Work task: Starting at the first line of the entries below, restate each line exactly until you reach the line with "Given: Upvote JCBashBash's comment", and print that one too. Leave the pictures out and stop there.
+++ Provided records
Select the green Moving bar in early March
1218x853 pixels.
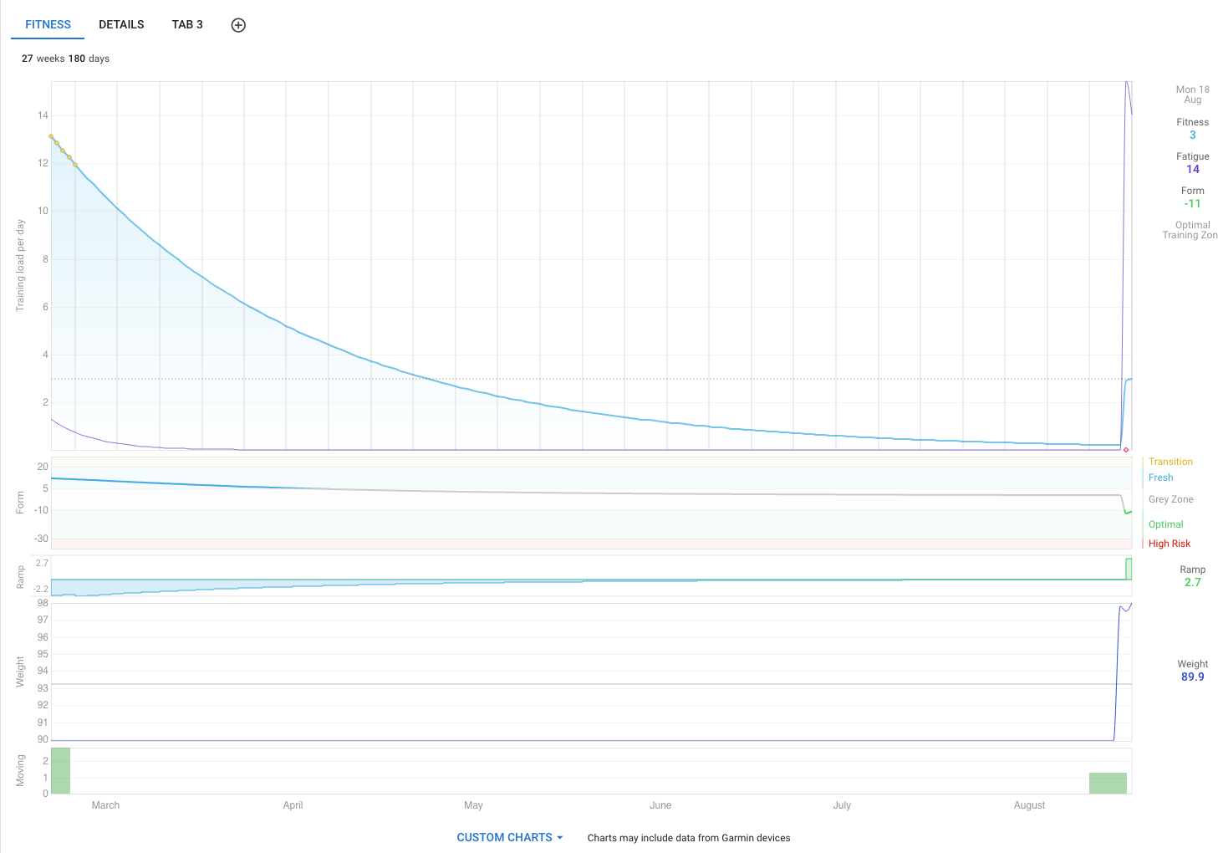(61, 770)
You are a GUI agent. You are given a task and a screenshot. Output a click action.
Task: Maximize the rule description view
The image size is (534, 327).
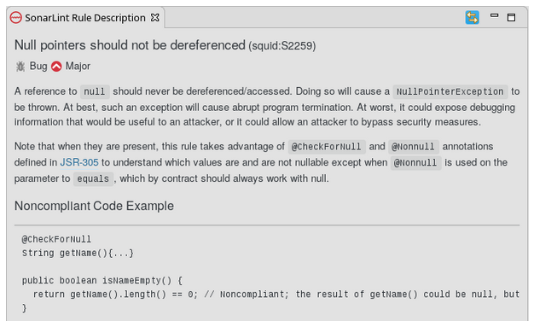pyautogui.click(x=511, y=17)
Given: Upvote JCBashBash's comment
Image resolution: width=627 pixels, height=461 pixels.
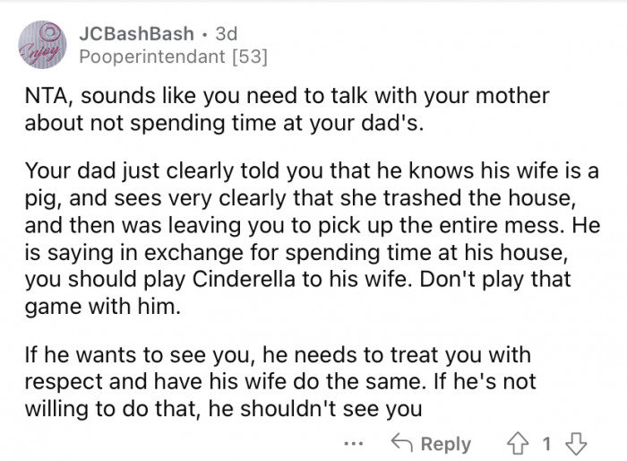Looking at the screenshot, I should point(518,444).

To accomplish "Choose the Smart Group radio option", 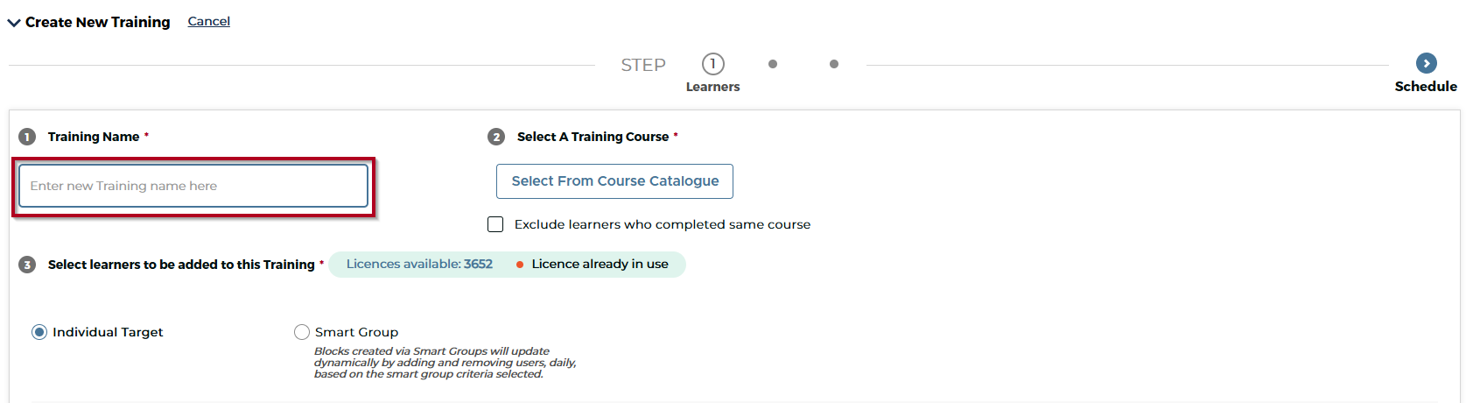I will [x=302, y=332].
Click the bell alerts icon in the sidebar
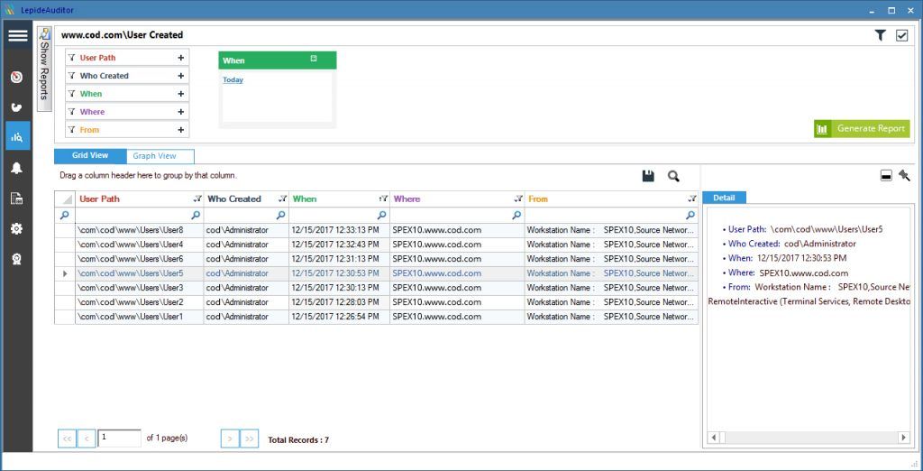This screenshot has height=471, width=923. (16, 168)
++++++
Exercise result:
Select the green Moving bar in early March
1218x853 pixels.
(61, 770)
You are a GUI agent. You are given a task and a screenshot. Output a click action.
Task: Maximize the rule description view
The image size is (534, 327).
pyautogui.click(x=511, y=17)
Given: Upvote JCBashBash's comment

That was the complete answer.